→ **Problem description**
I'd like an exact copy of every line from the start of the entries below through the line containing "Task: Open the three-dot", please.

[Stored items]
########

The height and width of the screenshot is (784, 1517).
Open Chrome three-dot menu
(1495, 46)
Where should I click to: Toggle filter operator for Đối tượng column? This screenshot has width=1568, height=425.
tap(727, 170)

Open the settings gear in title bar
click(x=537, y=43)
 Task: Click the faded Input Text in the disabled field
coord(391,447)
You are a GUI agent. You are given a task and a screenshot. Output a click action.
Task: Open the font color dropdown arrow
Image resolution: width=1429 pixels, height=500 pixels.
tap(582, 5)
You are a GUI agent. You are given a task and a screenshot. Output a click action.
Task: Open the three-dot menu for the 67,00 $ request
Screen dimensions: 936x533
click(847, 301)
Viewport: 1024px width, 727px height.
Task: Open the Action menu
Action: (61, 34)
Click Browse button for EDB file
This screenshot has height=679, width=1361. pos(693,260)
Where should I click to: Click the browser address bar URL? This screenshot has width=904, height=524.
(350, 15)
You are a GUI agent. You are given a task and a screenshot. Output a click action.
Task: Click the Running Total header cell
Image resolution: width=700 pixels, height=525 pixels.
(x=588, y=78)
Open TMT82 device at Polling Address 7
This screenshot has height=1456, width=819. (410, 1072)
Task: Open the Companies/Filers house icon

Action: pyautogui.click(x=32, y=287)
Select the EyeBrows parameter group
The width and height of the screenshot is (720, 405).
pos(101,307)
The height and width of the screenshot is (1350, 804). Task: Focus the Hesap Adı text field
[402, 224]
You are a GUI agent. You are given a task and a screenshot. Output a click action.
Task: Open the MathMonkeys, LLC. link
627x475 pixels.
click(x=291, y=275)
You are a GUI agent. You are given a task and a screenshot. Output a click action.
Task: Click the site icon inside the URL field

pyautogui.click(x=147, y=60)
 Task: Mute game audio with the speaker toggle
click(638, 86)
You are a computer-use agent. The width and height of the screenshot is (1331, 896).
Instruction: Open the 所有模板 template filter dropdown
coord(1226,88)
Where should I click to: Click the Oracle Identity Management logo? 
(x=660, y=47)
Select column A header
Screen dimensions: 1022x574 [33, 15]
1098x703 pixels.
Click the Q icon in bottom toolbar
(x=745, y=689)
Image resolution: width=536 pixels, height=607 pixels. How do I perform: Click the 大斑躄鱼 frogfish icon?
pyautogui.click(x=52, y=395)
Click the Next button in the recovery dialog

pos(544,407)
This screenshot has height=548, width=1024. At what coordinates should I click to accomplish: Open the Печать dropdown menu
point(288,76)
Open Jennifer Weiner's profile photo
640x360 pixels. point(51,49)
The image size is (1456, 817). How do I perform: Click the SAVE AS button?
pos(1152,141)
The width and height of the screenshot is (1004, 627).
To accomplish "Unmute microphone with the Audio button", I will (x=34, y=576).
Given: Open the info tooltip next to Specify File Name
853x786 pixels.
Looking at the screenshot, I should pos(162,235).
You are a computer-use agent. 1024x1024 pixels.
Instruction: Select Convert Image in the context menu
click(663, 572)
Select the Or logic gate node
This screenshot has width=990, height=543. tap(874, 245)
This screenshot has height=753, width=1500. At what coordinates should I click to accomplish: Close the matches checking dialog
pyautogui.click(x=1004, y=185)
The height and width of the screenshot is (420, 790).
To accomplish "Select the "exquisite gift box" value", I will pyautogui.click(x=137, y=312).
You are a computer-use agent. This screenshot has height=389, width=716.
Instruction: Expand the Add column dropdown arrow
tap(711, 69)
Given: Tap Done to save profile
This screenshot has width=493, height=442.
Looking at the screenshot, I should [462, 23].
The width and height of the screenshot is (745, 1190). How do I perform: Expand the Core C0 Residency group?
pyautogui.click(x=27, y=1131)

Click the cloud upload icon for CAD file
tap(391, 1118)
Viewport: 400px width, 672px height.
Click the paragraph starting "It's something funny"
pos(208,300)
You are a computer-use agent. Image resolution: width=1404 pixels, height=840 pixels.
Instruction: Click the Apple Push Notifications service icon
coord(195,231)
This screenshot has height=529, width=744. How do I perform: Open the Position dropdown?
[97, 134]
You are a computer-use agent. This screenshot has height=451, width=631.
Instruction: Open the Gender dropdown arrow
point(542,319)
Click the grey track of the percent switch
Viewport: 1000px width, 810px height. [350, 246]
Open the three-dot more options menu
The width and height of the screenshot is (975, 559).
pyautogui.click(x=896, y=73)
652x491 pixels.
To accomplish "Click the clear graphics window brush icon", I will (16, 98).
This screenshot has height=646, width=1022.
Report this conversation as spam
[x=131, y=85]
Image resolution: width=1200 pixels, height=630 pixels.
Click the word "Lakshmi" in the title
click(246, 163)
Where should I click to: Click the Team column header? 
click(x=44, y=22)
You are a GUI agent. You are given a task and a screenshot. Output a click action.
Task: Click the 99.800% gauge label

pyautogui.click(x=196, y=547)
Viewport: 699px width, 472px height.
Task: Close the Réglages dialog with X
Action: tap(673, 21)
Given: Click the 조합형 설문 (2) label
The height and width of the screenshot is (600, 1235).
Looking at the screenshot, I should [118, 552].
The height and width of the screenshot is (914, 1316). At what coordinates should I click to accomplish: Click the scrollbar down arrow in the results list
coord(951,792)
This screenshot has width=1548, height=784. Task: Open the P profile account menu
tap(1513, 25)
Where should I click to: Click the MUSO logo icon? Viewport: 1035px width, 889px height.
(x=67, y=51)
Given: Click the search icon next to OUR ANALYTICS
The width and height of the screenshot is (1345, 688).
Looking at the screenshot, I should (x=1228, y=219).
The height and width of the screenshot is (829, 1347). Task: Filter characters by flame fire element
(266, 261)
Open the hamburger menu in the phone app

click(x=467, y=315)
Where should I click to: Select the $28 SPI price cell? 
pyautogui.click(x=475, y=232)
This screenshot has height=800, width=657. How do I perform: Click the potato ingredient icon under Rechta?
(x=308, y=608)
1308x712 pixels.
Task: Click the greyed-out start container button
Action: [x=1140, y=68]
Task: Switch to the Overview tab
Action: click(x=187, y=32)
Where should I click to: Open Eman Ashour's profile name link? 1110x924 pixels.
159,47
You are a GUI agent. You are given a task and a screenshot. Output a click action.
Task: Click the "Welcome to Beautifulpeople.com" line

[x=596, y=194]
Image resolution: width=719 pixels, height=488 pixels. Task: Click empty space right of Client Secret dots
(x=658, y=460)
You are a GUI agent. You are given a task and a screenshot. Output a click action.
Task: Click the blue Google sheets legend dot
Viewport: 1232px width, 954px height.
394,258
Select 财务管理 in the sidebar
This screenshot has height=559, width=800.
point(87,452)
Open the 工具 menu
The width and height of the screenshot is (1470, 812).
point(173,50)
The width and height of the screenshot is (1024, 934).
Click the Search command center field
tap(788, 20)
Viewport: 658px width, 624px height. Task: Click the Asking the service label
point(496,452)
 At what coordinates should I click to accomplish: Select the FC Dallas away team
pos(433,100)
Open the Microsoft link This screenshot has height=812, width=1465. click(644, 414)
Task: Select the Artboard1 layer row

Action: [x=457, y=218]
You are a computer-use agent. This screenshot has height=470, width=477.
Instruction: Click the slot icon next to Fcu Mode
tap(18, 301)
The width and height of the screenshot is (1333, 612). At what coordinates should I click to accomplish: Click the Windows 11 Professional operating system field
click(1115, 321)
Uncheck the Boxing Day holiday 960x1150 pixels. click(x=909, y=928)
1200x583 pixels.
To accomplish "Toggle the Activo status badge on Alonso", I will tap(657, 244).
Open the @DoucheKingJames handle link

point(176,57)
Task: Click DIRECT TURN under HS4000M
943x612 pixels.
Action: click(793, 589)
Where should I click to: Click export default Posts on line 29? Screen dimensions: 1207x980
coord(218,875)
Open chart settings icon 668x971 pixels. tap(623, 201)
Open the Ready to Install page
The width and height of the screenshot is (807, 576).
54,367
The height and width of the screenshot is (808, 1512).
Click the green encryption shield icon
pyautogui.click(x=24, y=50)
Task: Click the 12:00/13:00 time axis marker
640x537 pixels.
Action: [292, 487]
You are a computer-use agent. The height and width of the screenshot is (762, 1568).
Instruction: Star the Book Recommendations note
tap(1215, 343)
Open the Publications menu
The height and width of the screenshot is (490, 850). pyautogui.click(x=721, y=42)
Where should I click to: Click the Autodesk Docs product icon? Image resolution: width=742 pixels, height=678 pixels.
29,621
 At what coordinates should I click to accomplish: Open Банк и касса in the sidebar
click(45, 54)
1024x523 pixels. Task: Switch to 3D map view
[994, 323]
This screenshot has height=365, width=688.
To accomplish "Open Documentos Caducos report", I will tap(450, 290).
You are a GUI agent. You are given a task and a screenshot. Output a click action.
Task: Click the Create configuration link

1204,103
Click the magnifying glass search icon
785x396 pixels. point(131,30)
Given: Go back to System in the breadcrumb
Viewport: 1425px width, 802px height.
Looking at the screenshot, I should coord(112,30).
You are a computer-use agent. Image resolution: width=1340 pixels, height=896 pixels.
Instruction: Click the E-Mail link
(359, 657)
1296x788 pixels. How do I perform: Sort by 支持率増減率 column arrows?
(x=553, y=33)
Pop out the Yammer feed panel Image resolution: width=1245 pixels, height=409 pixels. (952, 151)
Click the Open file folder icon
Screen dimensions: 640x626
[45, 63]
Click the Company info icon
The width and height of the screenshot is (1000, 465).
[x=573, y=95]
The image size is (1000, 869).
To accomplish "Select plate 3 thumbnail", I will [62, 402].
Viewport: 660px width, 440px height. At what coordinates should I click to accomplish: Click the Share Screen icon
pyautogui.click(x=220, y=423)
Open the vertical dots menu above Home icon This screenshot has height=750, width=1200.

########

→ **Response for this exercise**
The height and width of the screenshot is (784, 1517).
Open Chrome three-dot menu
(1495, 46)
Where should I click to: Toggle filter operator for Đối tượng column? This screenshot has width=1568, height=425.
tap(727, 170)

Open the settings gear in title bar
click(x=537, y=43)
 Task: Click the faded Input Text in the disabled field
coord(391,447)
You are a GUI agent. You are given a task and a screenshot. Output a click action.
Task: Open the font color dropdown arrow
Image resolution: width=1429 pixels, height=500 pixels.
tap(582, 5)
You are a GUI agent. You are given a task and a screenshot. Output a click action.
Task: Open the three-dot menu for the 67,00 $ request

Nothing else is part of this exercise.